Przychylić się do oczekiwań mniejszości

Tusk partię Kaczyńskiego uważa za nienormalną i niedemokratyczną. A gdy dorzucić do tego jeszcze zawsze basującego premierowi Stefana Niesiołowskiego, to wizerunek PiS w oczach polityków PO jako partii totalitarnej staje się coraz bardziej wyraźny. Z totalitaryzmem, jak wiadomo, należy walczyć wszelkimi dostępnymi środkami – pisze publicysta „Rzeczpospolitej".

Aktualizacja: 08.09.2013 19:50 Publikacja: 08.09.2013 19:45

Dominik Zdort

Dominik Zdort

Foto: Fotorzepa, Ryszard Waniek

Jarosław Kaczyński w wywiadzie udzielonym „Rzeczpospolitej" dał do zrozumienia, że obawia się sfałszowania wyborów przez ekipę Donalda Tuska. A potem jeden z posłów PiS zaproponował, aby urny w lokalach wyborczych były przezroczyste. Śmiechu w mediach było co niemiara. Ha, ha, ha! Toż to kolejny dowód na szaleństwo prezesa PiS. Jak poważny człowiek może podważać uczciwość wyborów w III RP? I co oni chcą przez tę szybkę w urnie zobaczyć?
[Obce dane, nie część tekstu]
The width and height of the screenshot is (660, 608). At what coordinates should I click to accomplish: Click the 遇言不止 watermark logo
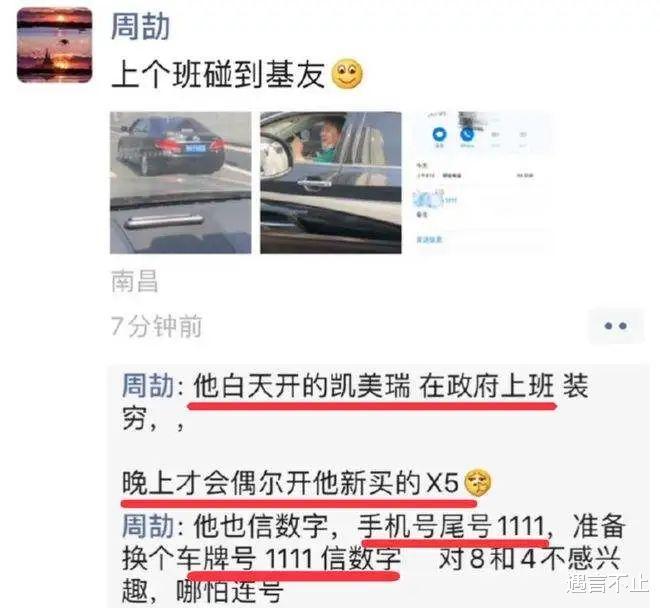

Też się śmiałem, bo prezes Kaczyński ma wyjątkowy talent do mówienia rzeczy ważnych i rozsądnych w taki sposób, aby brzmiały one niepoważnie. Sądzę, że wrażliwości opozycji na nieprawidłowości wyborcze nigdy nie wolno lekceważyć. Nawet jeśli jest to nadwrażliwość. Gdyby Donald Tusk miał polityczną klasę, to najpierw wyśmiałby obawy Jarosława Kaczyńskiego, a potem – już bez szemrania – wprowadziłby do prawa wyborczego przepisy, których domaga się PiS. I jeszcze zaprosiłby obserwatorów zagranicznych, aby dokładnie przyjrzeli się przebiegowi wyborów w Polsce.

Gwarancja demokracji

Po co to wszystko? Aby wszystkim udowodnić, że ma czyste ręce. Przejrzystość procesu wyborczego jest najważniejszą gwarancją sprawnie działającego systemu demokratycznego.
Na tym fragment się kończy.